(Billington’s article appeared in the Guardian, 10/6)
“Why is it always the women,” asked the French director Jean Vilar, “who resurrect the theatre in England?” He was speaking specifically of Joan Littlewood, who was born 100 years ago today and whose work was acclaimed in Paris long before it became accepted in London. Although you’d now have to be well over 50 to have seen any of Littlewood’s famed productions for Theatre Workshop, the extraordinary fact is that her legend still lives on. What exactly was it that made her such an influential pioneer?
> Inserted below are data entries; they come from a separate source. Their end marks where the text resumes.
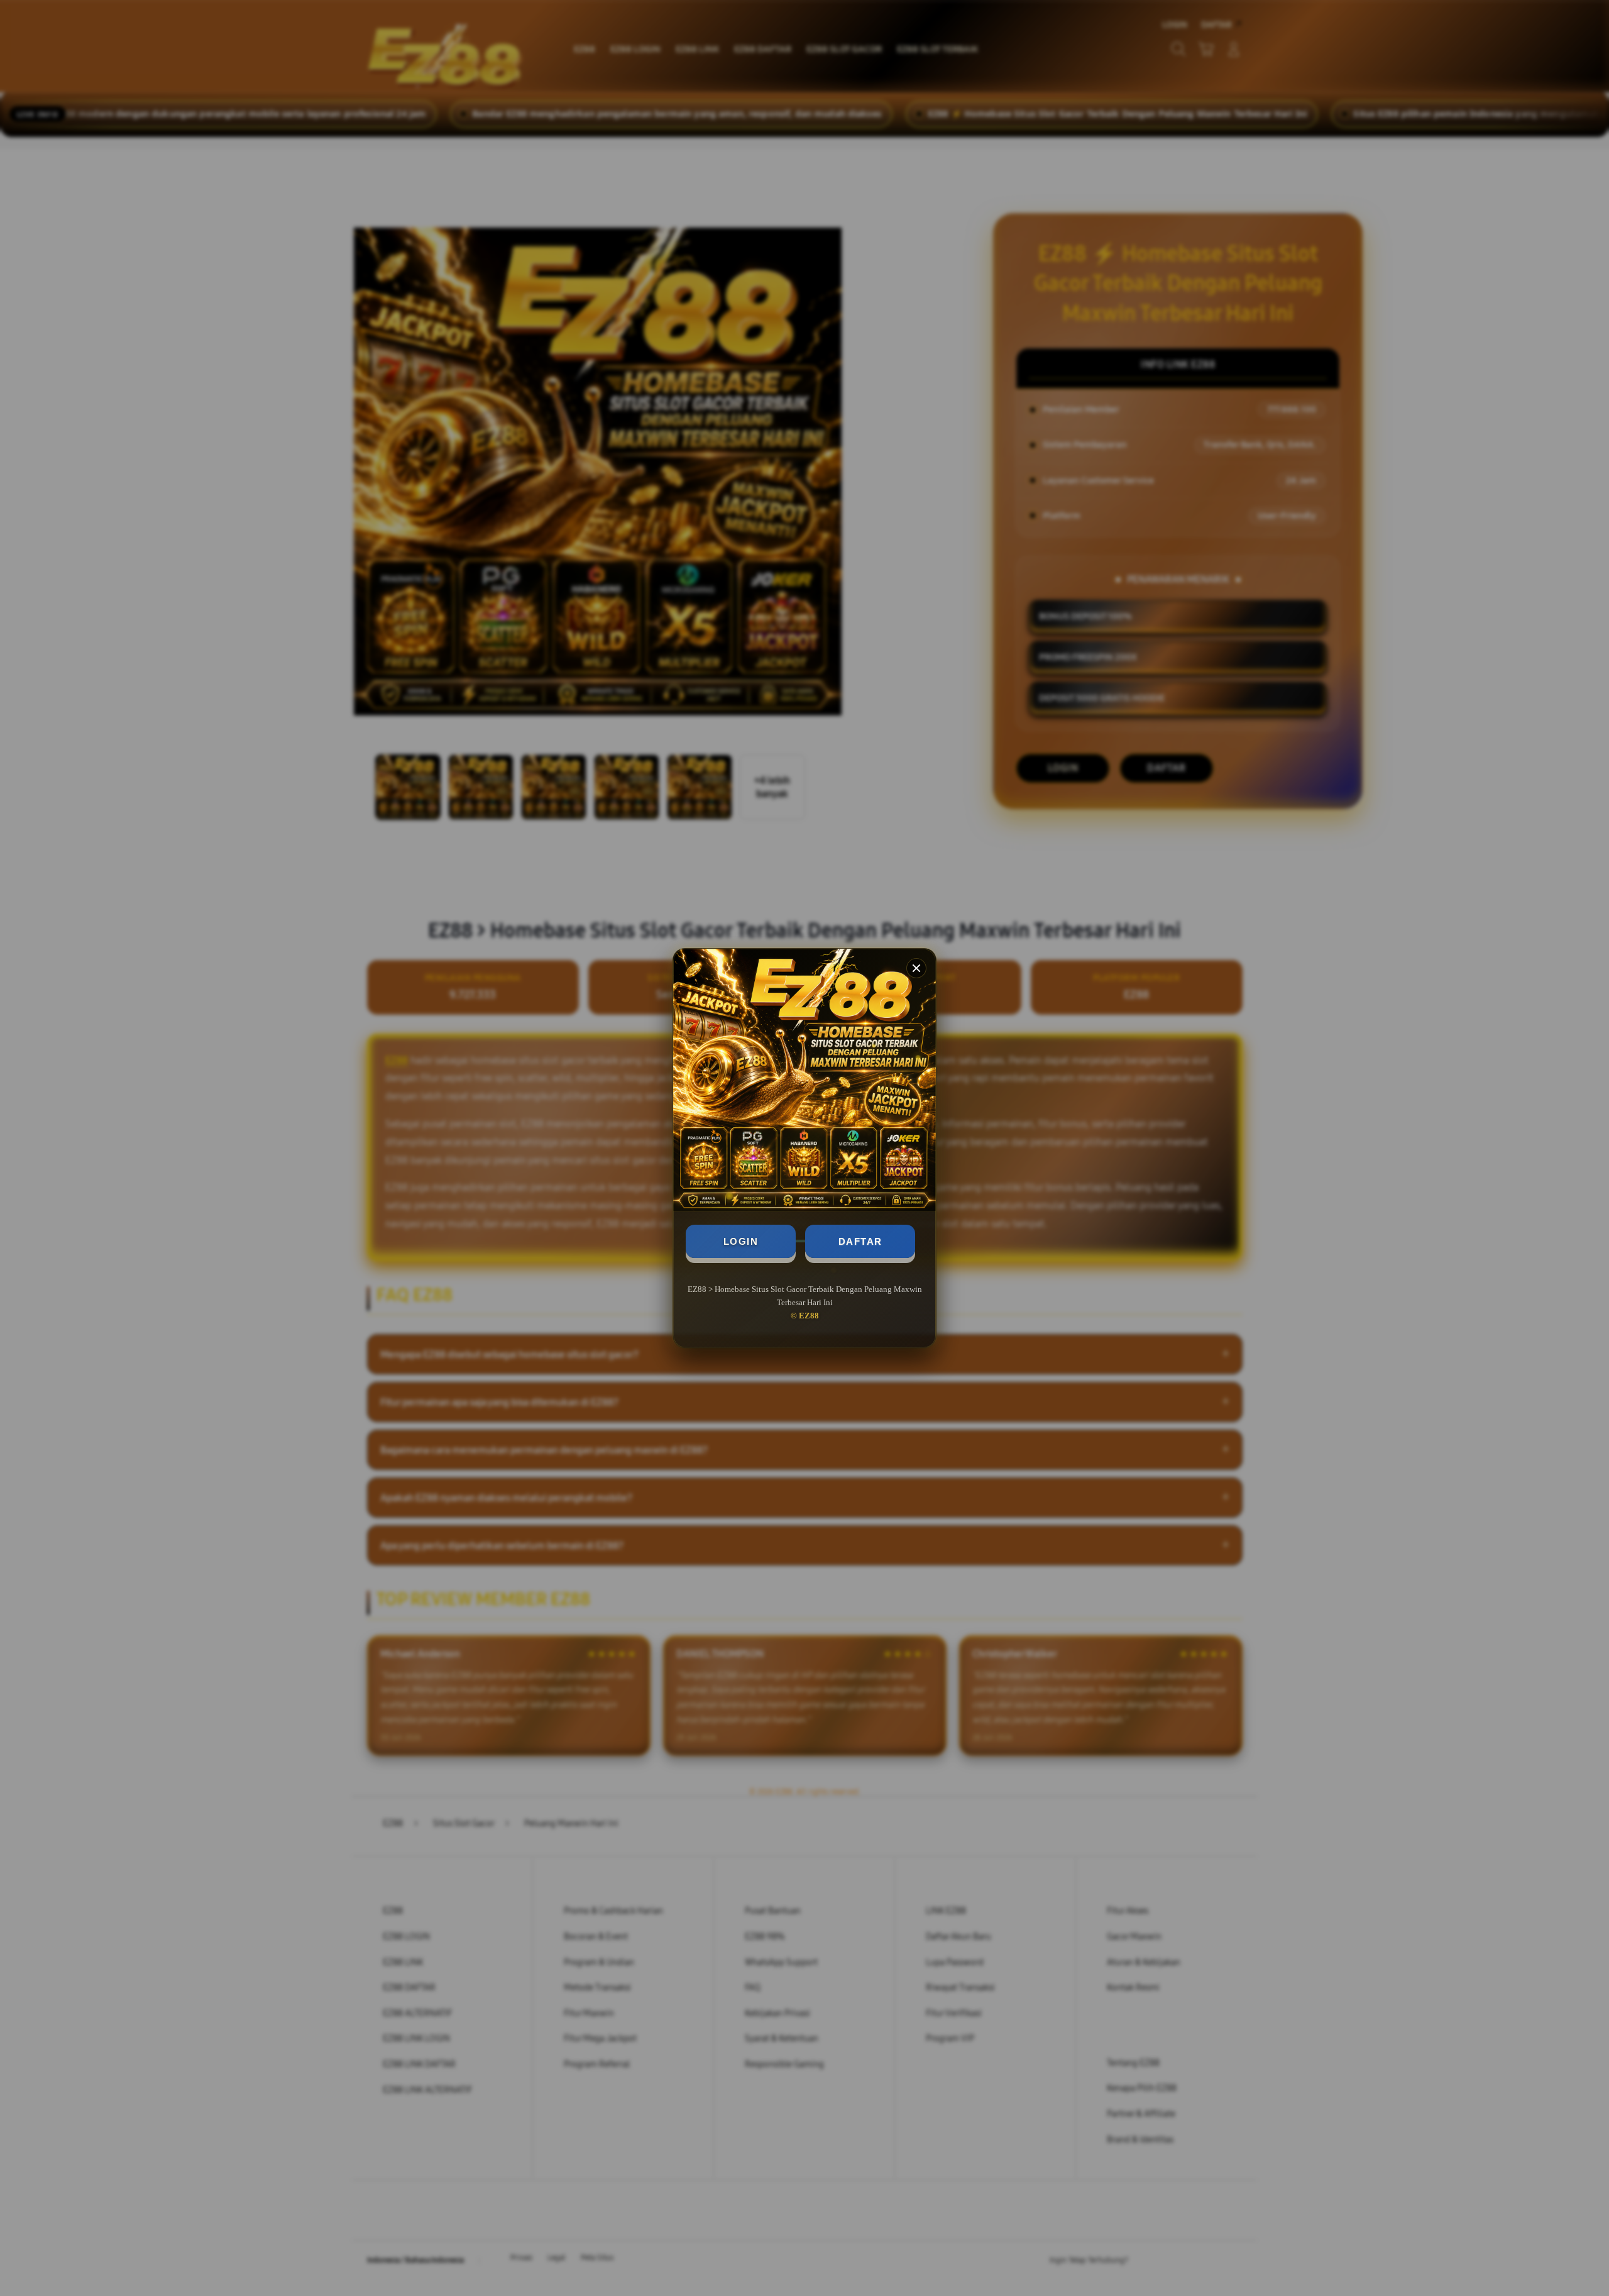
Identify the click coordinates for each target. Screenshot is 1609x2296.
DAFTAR (860, 1241)
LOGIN (741, 1241)
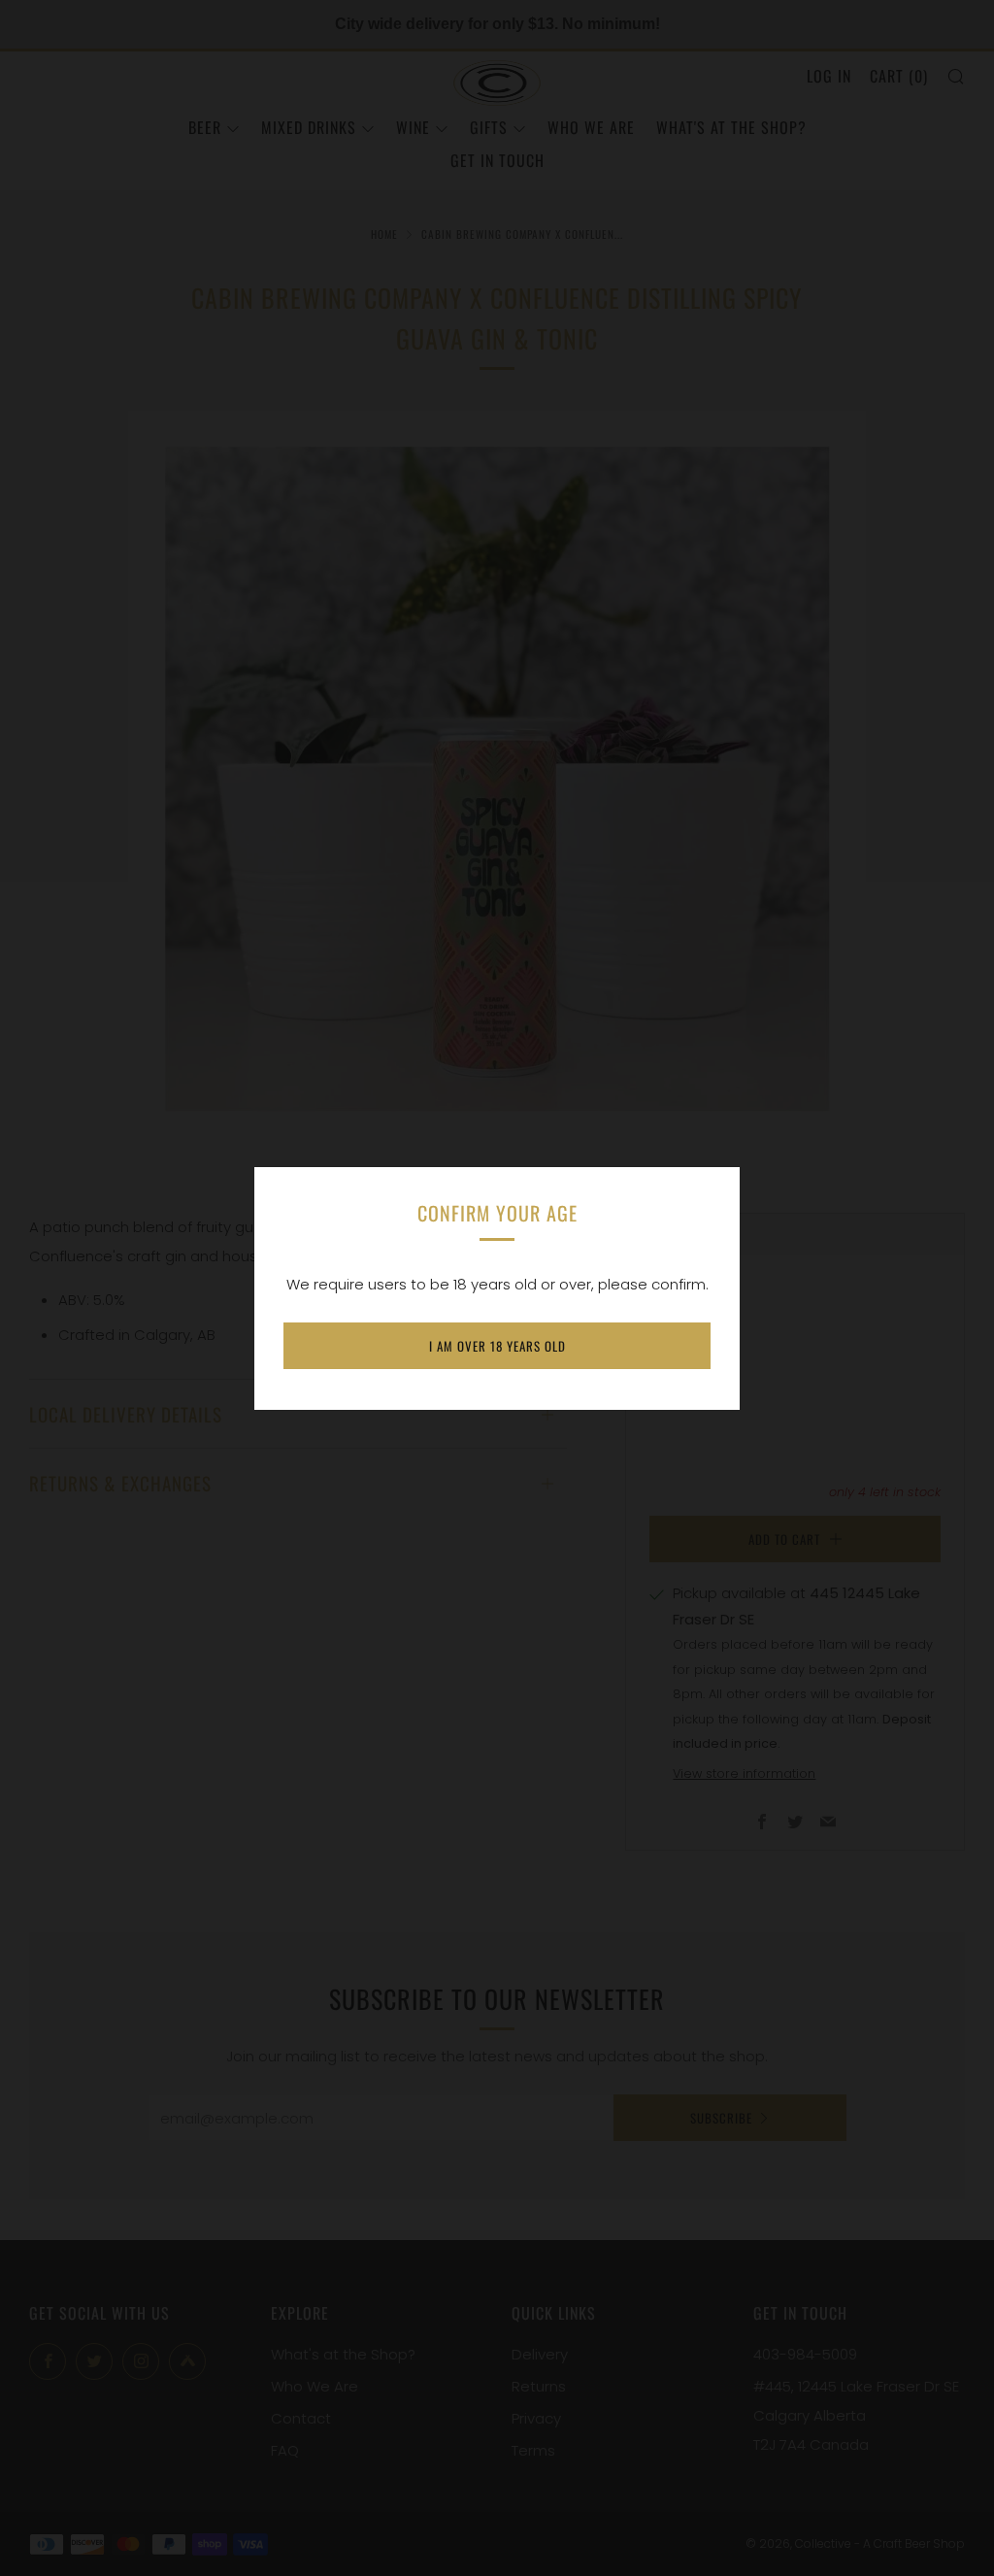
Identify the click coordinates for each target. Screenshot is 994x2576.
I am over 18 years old (497, 1345)
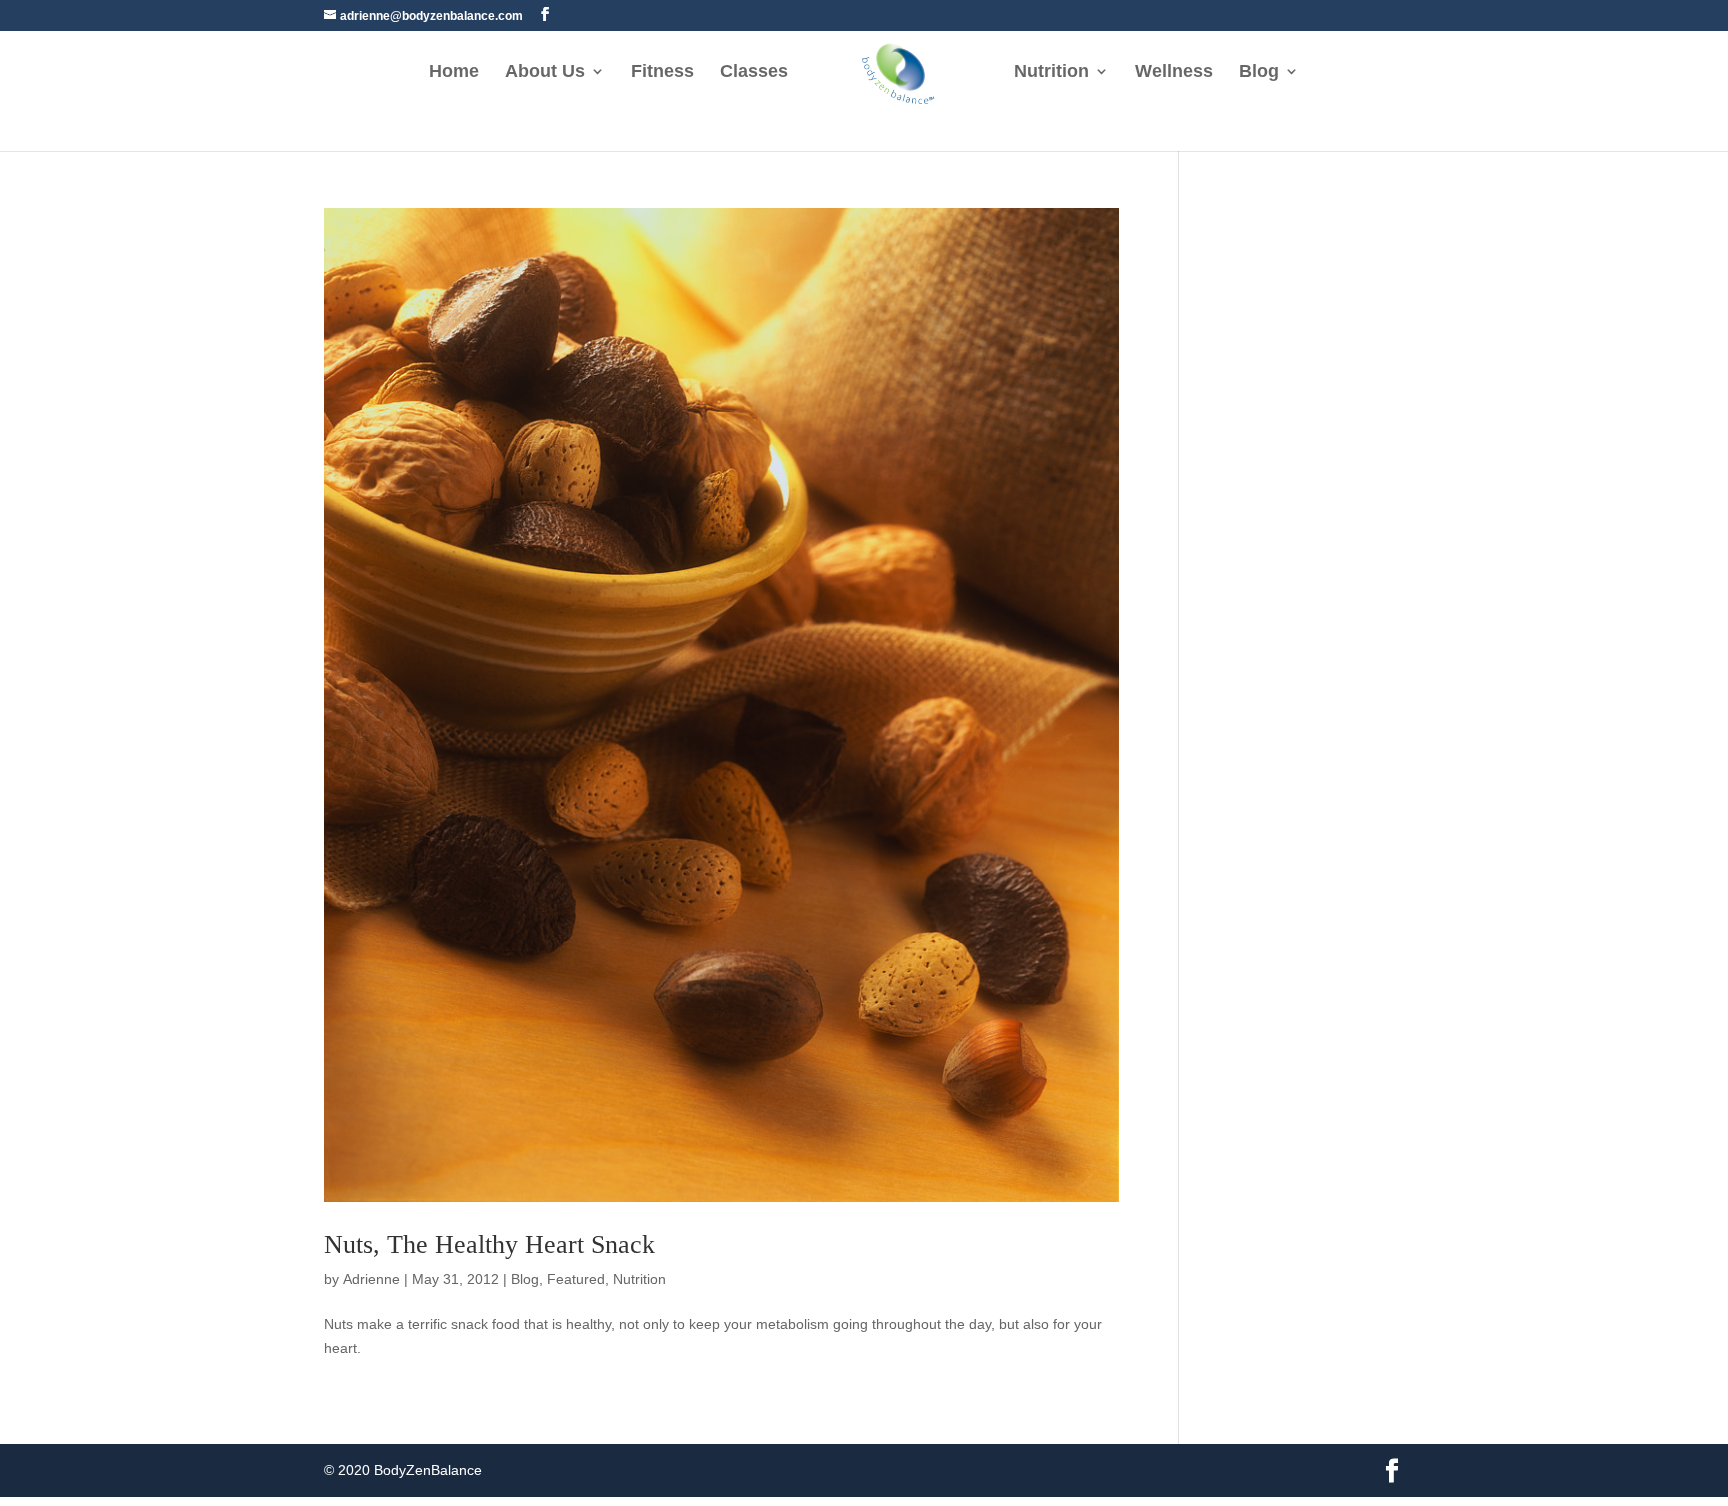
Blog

Her prime achievement, I believe, was to demolish the barriers we erect between “popular” and “art” theatre. Joan Littlewood honed her craft as a director tirelessly touring the country with Theatre Workshop from 1945 to 1953. She believed that theatre should both stimulate and entertain: thus you find a show like Uranium 235, explaining the principles of nuclear fission, playing in a Butlins holiday camp in 1946. This ability to unite the serious and the popular reached its fulfilment in Oh What a Lovely War in 1963. It was Murray Melvin, one of the original cast, who pointed out to me that the show united two different strands in Littlewood’s work: her belief in the dance theories of the German choreographer, Rudolf Laban, and her passionate love of the English music hall.